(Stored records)
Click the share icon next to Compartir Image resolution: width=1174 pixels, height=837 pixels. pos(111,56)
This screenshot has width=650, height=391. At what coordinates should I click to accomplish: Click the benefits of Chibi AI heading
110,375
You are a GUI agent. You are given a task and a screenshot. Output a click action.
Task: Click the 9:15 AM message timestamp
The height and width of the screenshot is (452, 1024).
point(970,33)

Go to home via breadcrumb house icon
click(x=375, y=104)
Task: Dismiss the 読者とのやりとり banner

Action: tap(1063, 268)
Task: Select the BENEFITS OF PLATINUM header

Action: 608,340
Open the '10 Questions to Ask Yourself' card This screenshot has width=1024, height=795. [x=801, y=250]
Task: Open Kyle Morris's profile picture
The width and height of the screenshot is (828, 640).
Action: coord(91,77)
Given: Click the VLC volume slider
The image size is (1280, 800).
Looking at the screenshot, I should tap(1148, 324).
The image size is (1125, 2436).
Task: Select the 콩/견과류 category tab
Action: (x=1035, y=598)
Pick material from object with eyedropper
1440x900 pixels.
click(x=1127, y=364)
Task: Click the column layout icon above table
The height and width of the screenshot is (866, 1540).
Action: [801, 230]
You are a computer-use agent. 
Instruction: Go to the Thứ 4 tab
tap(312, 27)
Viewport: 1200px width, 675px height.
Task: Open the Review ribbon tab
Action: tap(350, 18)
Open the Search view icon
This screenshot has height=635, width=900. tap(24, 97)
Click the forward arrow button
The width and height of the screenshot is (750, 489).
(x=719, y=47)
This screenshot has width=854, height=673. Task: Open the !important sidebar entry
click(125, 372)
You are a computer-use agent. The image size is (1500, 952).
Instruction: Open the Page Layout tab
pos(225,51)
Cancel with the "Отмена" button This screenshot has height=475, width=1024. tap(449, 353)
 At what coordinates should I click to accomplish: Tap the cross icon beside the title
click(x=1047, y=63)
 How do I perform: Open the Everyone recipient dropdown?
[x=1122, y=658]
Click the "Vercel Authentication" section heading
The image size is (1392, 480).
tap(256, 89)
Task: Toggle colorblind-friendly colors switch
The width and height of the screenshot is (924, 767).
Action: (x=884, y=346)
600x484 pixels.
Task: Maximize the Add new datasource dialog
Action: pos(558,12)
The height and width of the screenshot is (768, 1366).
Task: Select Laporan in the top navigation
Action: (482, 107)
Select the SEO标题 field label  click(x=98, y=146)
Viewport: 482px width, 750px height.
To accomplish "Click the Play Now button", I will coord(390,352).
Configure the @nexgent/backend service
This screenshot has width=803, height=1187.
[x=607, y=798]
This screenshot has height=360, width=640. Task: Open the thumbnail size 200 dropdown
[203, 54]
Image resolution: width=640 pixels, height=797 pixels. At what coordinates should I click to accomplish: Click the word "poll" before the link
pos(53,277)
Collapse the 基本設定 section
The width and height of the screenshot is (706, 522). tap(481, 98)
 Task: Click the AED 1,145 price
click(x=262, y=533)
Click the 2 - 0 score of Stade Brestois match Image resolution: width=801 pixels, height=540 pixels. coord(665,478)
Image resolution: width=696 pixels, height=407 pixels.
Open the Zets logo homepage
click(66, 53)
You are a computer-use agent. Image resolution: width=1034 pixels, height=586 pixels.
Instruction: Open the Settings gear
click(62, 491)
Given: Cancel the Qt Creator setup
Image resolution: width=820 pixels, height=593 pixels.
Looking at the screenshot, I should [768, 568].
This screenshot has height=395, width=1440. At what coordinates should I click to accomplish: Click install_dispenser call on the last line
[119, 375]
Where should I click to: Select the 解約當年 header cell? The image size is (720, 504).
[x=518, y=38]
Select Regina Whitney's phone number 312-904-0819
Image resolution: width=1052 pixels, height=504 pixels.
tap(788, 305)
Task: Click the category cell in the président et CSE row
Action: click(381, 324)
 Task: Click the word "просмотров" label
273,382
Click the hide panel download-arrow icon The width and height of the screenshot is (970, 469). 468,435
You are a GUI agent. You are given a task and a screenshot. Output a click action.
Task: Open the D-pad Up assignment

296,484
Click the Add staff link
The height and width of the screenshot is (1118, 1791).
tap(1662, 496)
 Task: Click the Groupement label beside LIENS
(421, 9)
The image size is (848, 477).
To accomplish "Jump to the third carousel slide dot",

**THE TASK**. The word "Cancel" appears in some of the lines above. Copy those lines.

**TASK OUTPUT**.
Cancel with the "Отмена" button This screenshot has height=475, width=1024. tap(449, 353)
Given: Cancel the Qt Creator setup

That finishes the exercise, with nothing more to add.